● **Description of the task**
Reproduce the passage in the lecture notes below from "What is the" up to and including "a related essay.".

● **Document text**
+++
CT551--Week 2--Lecture notes

The Role of Technology in Society

Leo Marx's essay on "Does Improved Technology Mean Progress?" brings us back to something in Volti's Ch. 1.

What is the point of technological change? Is it an end in itself? Perhaps, for a very persistent feature of human history/anthropology is innovation, perhaps even to the point that we might define what it is that makes a human being distinctively human as the tendency or drive to change things, to invent. (Most other defining features--e.g., communication--are shared with other species.) Click here for a related essay.

If we must insist that there is a purpose to innovation, what is it? Profit? Social justice? Individual freedom? Saving time and labor? All have been suggested, but it is reasonable to think of all these possibilities as side-benefits, pay-offs, only rarely there as genuine intent. If the inventor invents simply because he or she is human, all other reasons become post hoc rationalizations. That does not mean those reasons are irrelevant, however; indeed, "There's gotta be a better way to do this" may in fact kick off the inventor's thinking, as may the wish for profit. The larger reasons--social justice, for instance--seem unlikely to play much part in the inventor's thinking. They may, however, have a lot to do with a society's reactions to technological change and may affect whether society encourages or discourages such change with such things as patent systems.
+++
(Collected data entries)
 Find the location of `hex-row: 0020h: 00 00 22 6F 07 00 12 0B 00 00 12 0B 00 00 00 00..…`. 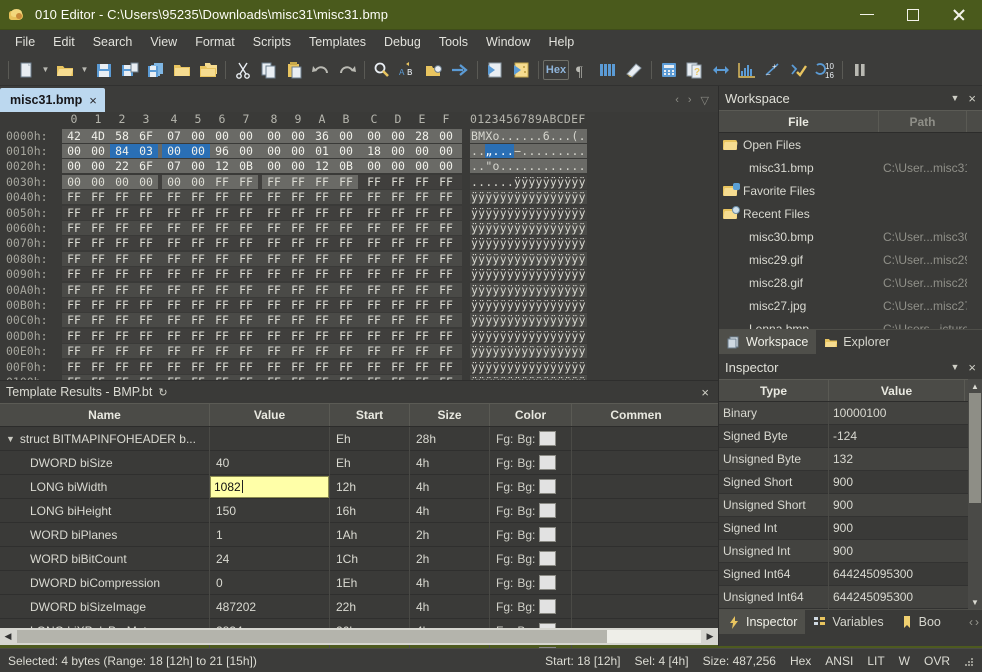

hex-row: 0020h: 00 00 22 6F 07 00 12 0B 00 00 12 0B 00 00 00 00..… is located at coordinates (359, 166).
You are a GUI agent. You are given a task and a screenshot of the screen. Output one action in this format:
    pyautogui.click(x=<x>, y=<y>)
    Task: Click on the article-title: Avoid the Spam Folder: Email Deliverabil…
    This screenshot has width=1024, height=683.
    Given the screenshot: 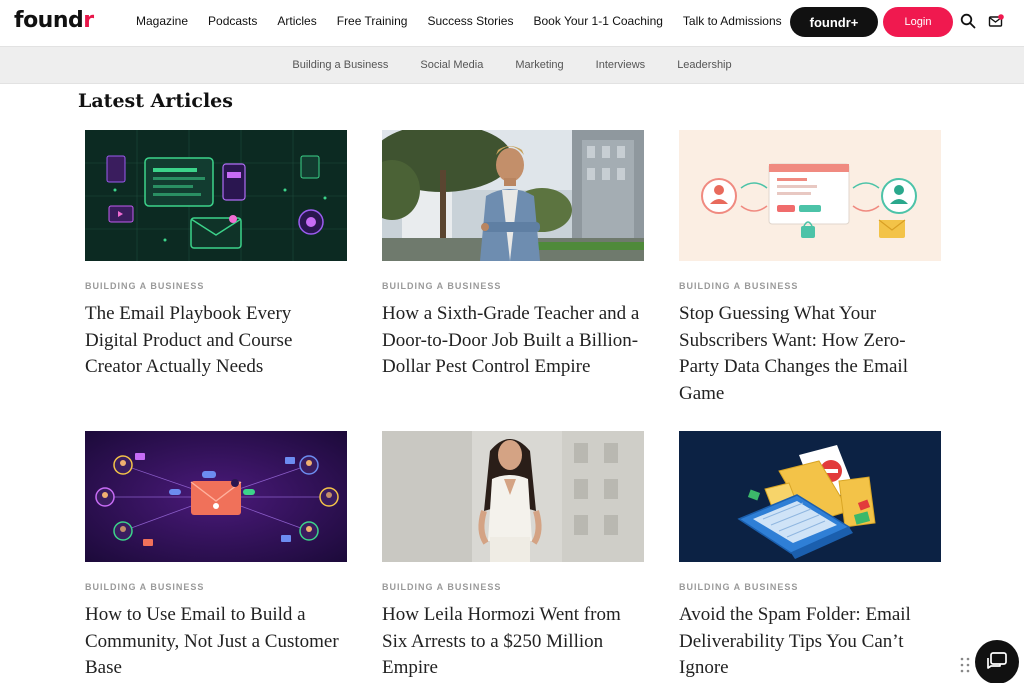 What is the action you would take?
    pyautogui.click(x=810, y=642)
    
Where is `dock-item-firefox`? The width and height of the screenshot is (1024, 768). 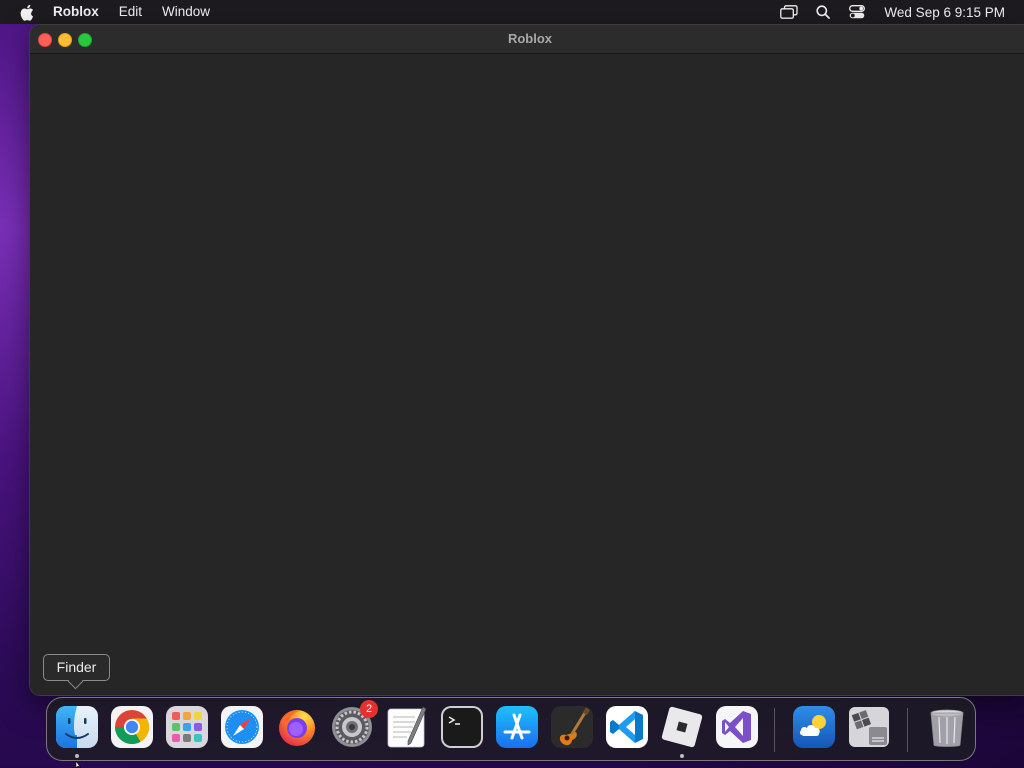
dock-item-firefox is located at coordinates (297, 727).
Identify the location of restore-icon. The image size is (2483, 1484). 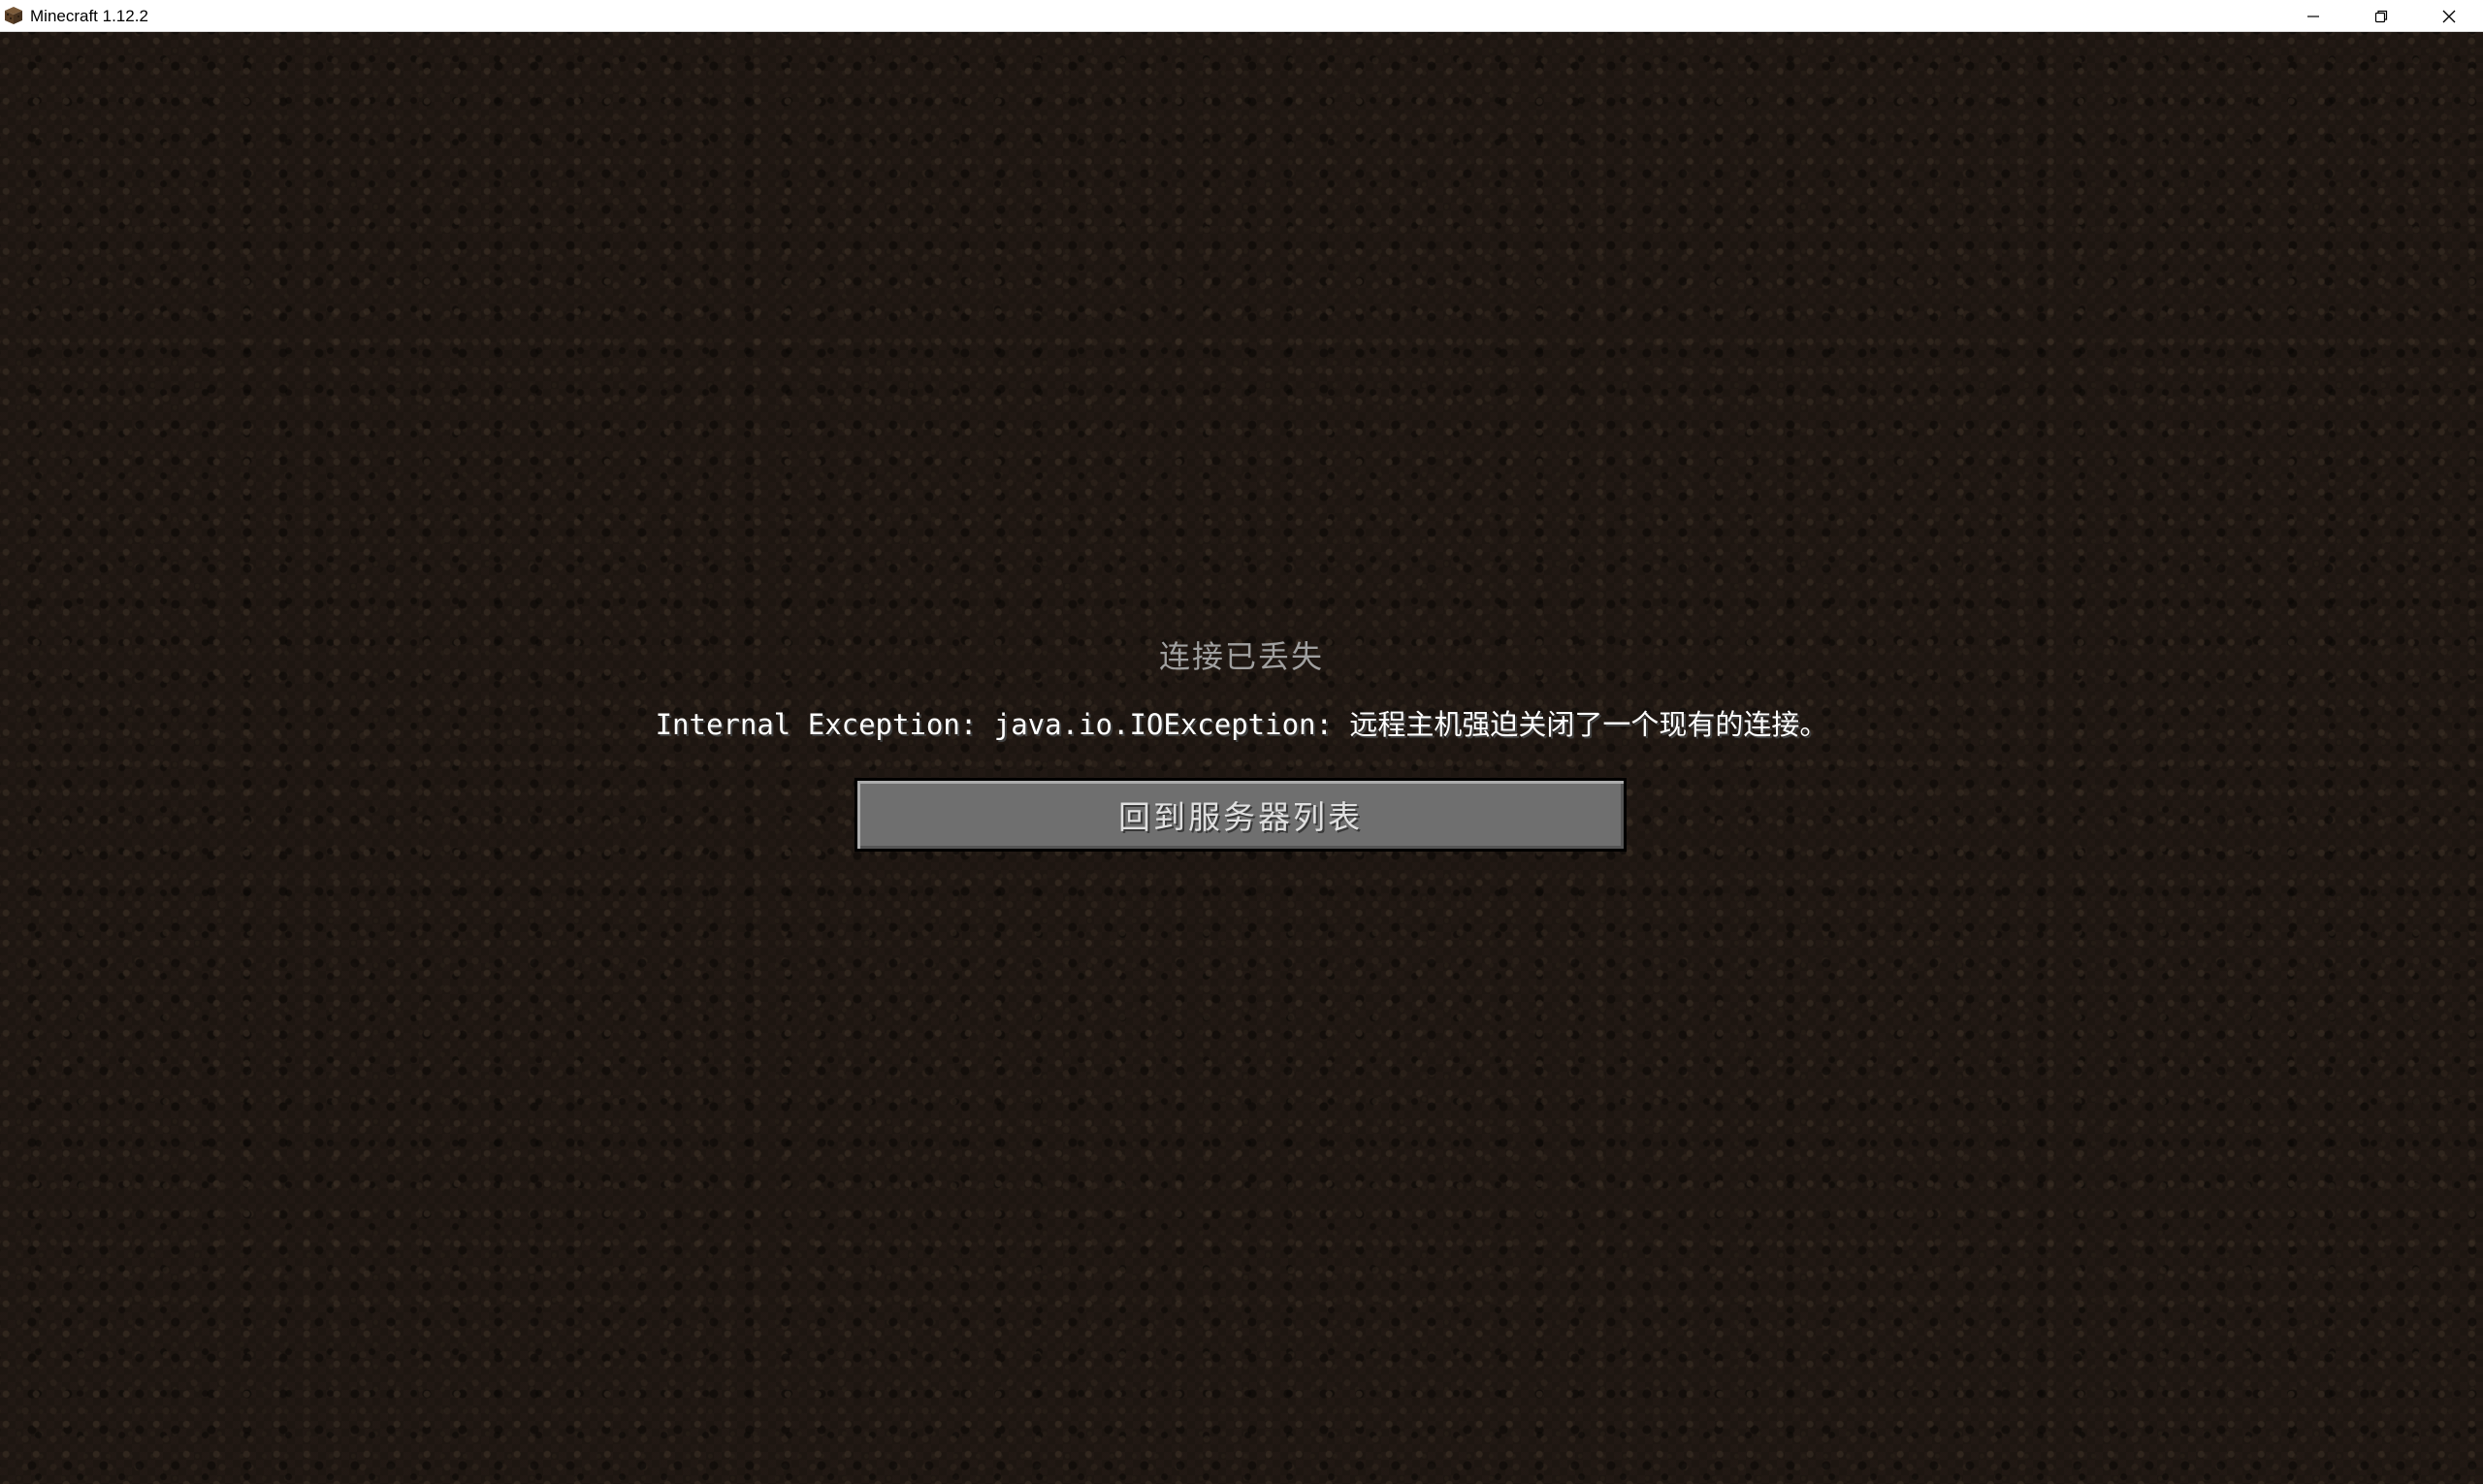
+++
● **Task response**
What is the point of technological change? Is it an end in itself? Perhaps, for a very persistent feature of human history/anthropology is innovation, perhaps even to the point that we might define what it is that makes a human being distinctively human as the tendency or drive to change things, to invent. (Most other defining features--e.g., communication--are shared with other species.) Click here for a related essay.